[Pixel coordinate grounding data]
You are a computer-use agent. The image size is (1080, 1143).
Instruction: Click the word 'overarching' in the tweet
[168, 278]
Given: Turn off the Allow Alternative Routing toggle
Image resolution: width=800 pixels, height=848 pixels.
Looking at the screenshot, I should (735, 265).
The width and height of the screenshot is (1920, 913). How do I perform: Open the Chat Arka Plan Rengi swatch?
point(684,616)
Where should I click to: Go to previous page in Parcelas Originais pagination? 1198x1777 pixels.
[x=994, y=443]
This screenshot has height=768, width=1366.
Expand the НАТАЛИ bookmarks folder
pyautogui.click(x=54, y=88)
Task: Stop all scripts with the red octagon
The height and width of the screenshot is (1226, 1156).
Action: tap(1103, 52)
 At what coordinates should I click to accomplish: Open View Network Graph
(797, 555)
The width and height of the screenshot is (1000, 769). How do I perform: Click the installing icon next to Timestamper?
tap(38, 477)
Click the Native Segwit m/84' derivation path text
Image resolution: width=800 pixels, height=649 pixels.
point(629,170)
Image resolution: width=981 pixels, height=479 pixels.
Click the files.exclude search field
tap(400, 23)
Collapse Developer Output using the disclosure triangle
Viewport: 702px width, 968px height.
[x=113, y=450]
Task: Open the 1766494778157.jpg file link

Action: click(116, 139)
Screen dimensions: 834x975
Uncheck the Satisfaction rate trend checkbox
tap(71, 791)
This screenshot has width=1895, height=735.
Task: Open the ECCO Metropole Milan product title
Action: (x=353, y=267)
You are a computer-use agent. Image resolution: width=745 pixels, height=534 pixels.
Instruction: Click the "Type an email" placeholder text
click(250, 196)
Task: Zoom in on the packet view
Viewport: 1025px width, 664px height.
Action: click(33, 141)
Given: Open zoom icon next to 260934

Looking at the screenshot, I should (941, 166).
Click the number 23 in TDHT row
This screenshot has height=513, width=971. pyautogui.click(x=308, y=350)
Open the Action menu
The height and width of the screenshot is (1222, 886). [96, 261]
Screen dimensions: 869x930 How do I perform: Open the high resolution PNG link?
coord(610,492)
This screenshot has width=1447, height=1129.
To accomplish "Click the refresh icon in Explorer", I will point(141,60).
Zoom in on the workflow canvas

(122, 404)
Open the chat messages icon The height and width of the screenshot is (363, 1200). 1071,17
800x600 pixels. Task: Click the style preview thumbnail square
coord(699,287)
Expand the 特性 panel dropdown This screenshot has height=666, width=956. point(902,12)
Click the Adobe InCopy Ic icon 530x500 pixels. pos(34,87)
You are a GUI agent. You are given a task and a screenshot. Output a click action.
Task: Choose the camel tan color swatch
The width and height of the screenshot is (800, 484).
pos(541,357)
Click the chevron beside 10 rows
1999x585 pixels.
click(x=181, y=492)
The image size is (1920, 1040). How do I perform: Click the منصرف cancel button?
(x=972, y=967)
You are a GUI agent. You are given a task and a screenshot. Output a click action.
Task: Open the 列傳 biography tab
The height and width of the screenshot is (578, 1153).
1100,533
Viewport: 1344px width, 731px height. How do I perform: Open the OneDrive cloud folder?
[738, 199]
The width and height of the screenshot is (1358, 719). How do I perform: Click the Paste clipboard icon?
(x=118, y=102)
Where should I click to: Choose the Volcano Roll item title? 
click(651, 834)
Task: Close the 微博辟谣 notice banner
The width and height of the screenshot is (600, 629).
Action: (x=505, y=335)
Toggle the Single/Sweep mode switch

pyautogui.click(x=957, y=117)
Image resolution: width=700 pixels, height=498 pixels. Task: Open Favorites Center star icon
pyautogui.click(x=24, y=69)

_REQUIRED WORK_
Search the entries for the word "computer", then copy every line in which it is found.

_SOLUTION_
You are a computer-use agent. The image size is (1080, 1143).
You are a computer-use agent. Image resolution: width=745 pixels, height=534 pixels.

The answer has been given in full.